Pam Sheff, the director of CLE’s Master of Science in Engineering Management program, said that the decision to create the new minor was based on the popularity of existing marketing and professional communications courses.
“It’s nothing earth -shaking or revolutionary. It’s a way to allow students to reflect on their transcripts, what they’re already doing,” Sheff said. “The courses are popular, students are taking them, and all we want to do is give them a way to signal to potential employers, ‘Look, I’m accomplished in this area.’ We recognize what our students need and want and try to do the best for them.”
Sheff expects the minor to be an efficient way for students to concentrate their interest in marketing and communications into a degree that has tangible value to employers. However, CLE will not necessarily be introducing new courses for students to take in order to fulfill the minor requirements.
“We restructured into two tracks: a marketing management track and an integrated marketing communications track,” Sheff said. “We have the potential to add new courses to keep up with the where the field is going and keep up with student demand. [We have] added a business analytics course to help students really understand the quantitative approaches to decision making in the field.”
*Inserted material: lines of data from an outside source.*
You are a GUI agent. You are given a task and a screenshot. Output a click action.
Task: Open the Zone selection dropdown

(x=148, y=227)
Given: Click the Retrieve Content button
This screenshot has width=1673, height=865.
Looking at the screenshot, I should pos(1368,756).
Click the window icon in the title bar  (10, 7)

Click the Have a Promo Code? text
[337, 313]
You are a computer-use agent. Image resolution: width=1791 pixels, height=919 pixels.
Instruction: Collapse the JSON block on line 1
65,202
Sheff said that many students had a hand in the development of the minor.
“All of our students are key players,” she said. “The CLE is a very student-centered place. Our doors are always open. All of us are here because we enjoy working with students. We know the field is growing and employment opportunities are strong, and we wanted to make sure our students had the recognition for what it is they were doing.”
Leslie Kendrick, a senior lecturer in the undergraduate Entrepreneurship and Management Program, is a former marketing manager with twelve years of experience in the field. She brought the first marketing class to Johns Hopkins over thirteen years ago and will continue to teach classes that are offered for the new minor.
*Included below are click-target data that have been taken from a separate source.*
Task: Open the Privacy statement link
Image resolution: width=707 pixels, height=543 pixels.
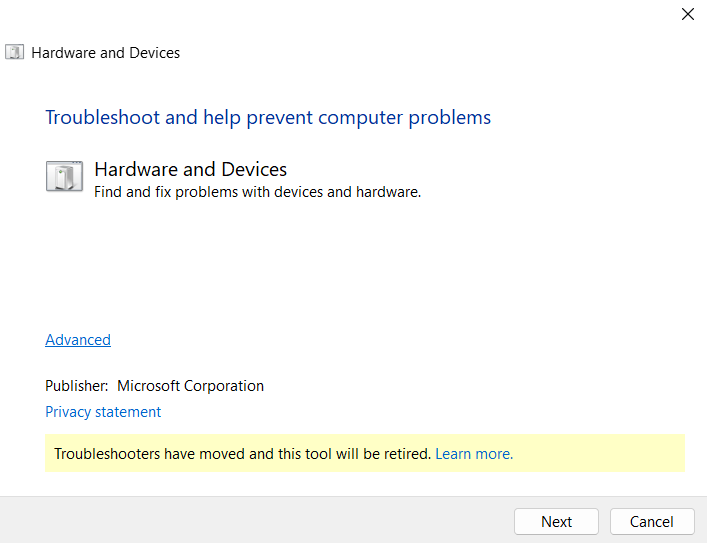Action: click(103, 412)
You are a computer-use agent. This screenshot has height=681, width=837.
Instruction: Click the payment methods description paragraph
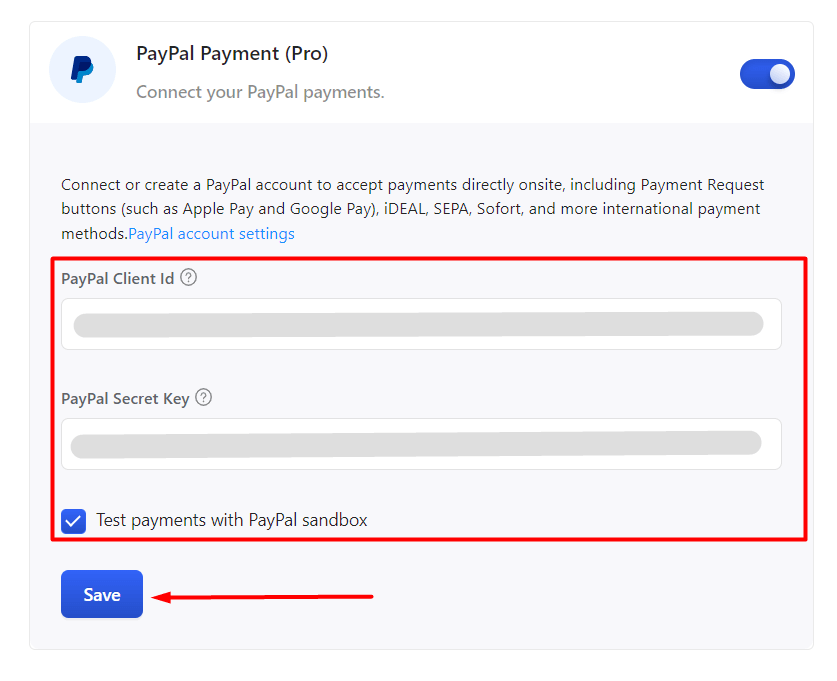413,209
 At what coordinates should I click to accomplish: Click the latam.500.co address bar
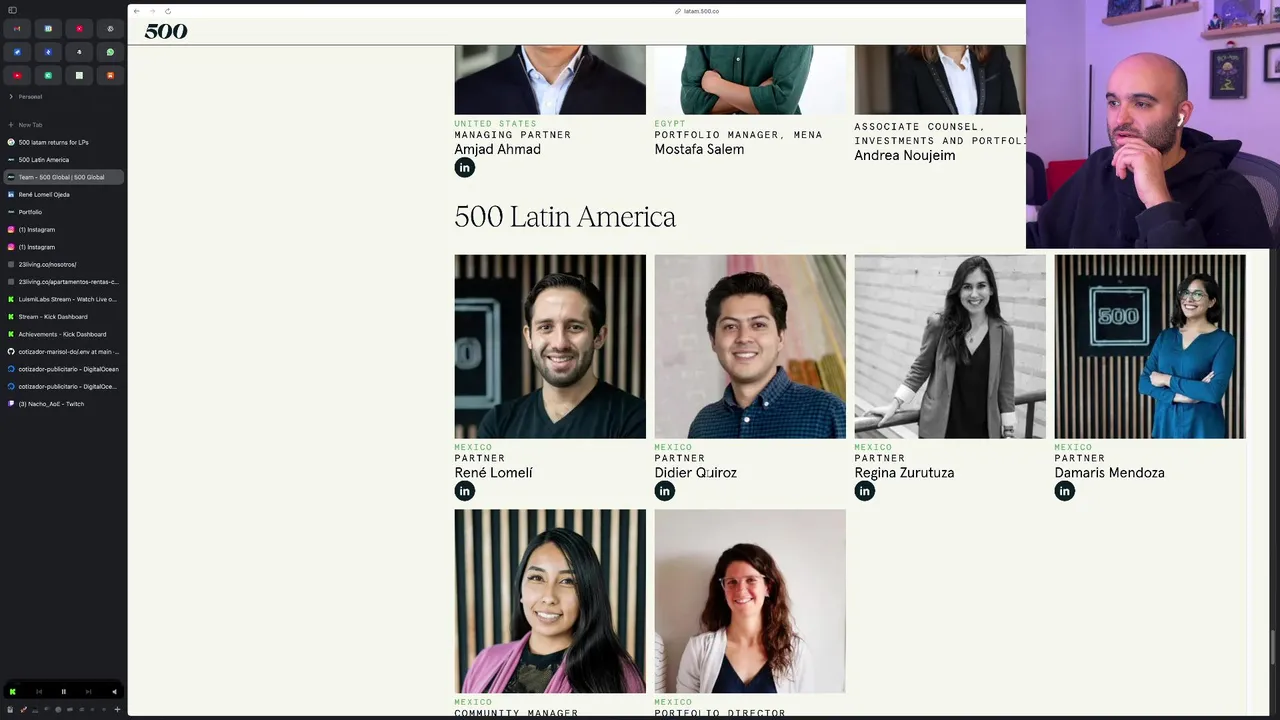(700, 11)
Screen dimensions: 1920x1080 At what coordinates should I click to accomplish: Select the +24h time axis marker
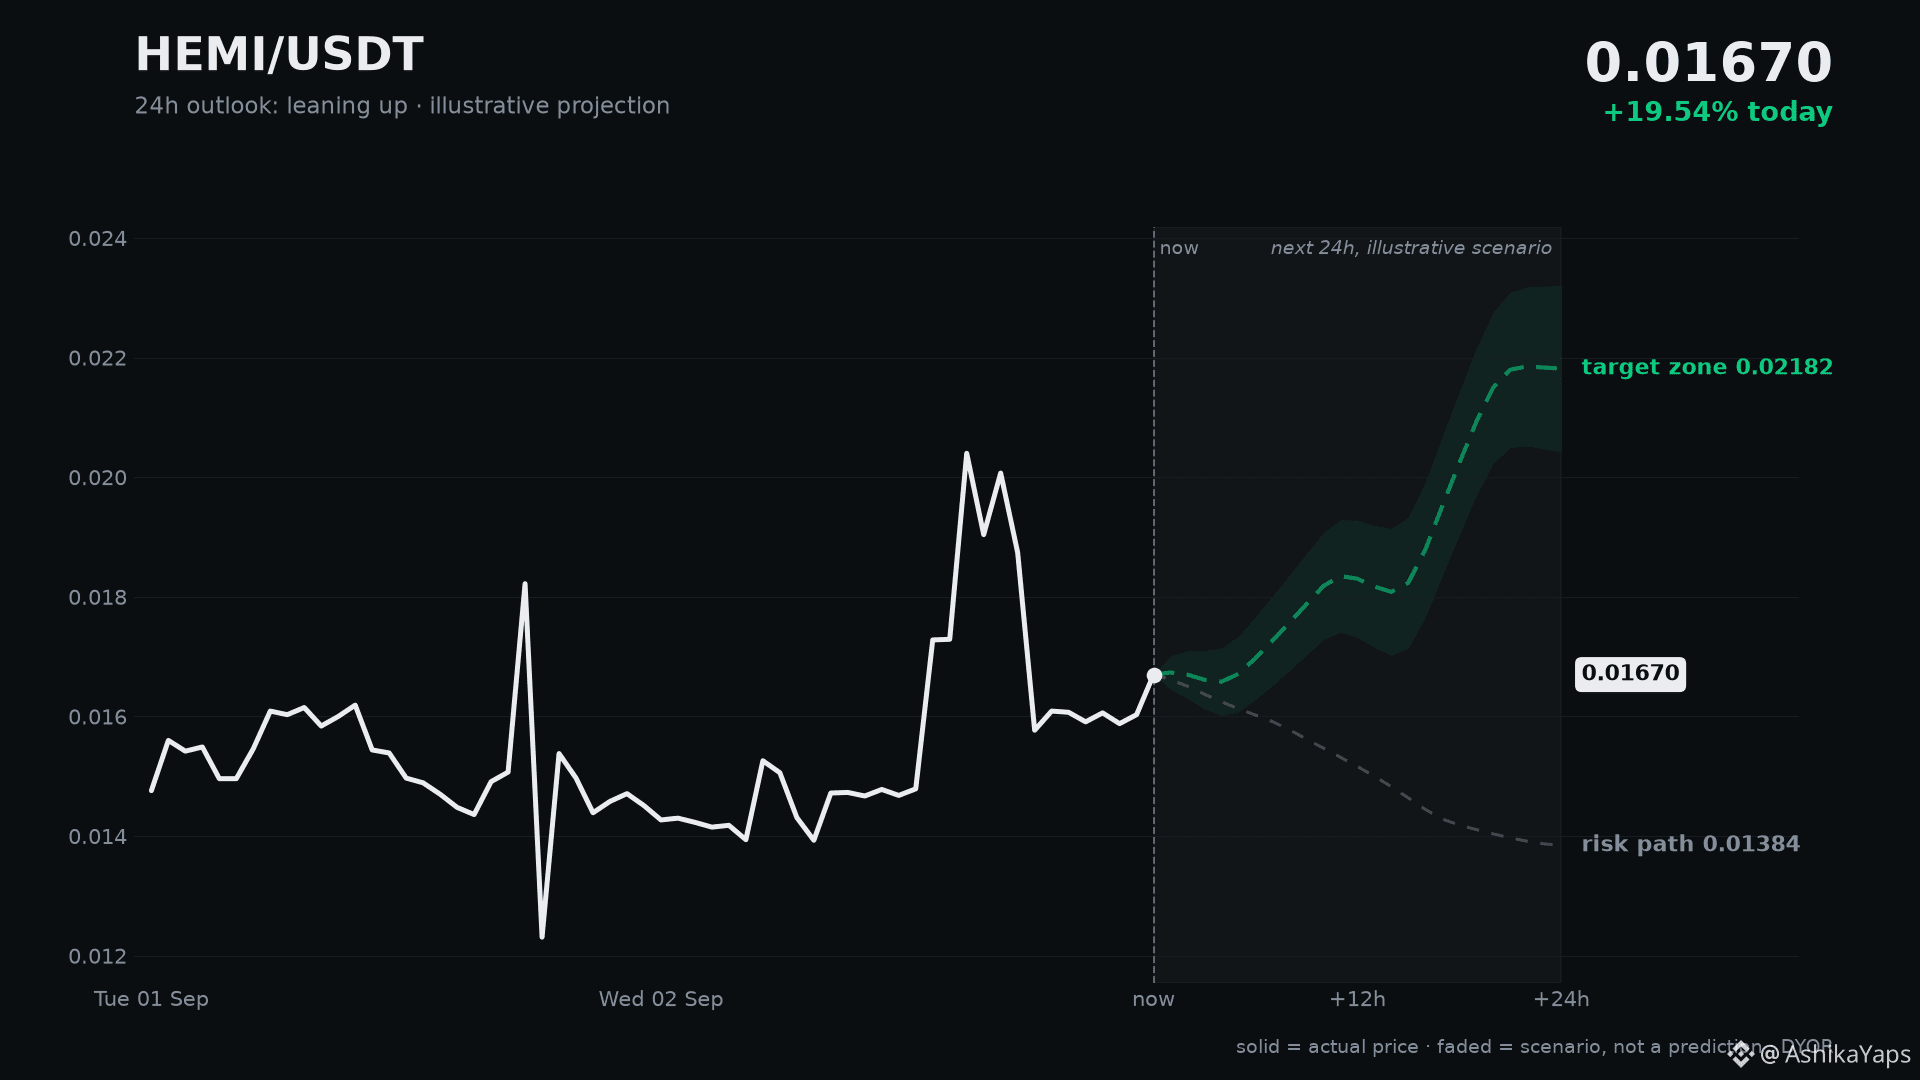point(1561,999)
“I taught in the Entrepreneurship and Management program for about seven years before being hired full-time to further develop the undergraduate marketing and marketing communications course offerings,” Kendrick wrote in an email to The News-Letter.
Kendrick will work with Marketing and Communications program director Julie Reiser to further develop the program’s offering. Reiser, who teaches a variety of classes in communications, chaired the committee that assembled the proposal for the minor.
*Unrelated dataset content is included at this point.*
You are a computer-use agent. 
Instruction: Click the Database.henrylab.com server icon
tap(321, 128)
Although the new Marketing and Communications track is a minor, not a major, students who pursue it will have the opportunity to gain field experience before graduation. Their work will be aimed towards making themselves attractive job and internship candidates, as well as giving themselves a grounding in the marketing field.
“That’s what makes our students really attractive - we are not a school that turns out narrow students,” Sheff said. “We turn out students who can adapt to professional environments, and lead. It’s a way of combining lots of ways of thinking. Hopkins students are great thinkers, and we are giving them the opportunity to think in several different capacities.”
Upperclassmen students who have completed many marketing and professional communications courses to satisfy the minor will be able to officially complete the minor with credit from those courses. Sheff said that current students who don’t have time in their schedules to fit in specific courses can obtain waivers in order to graduate with the Marketing and Communications minor.
“We’ll decide [waivers] on a case-by-case basis,” Sheff said. “Don’t think you can’t get the minor just because you might not have taken Professional Communications. Come talk to us.”
Hopkins has also supported its own chapter of the American Marketing Association (AMA) since 2008. According to the AMA website, the group offers opportunities for students to learn, teach and study marketing globally.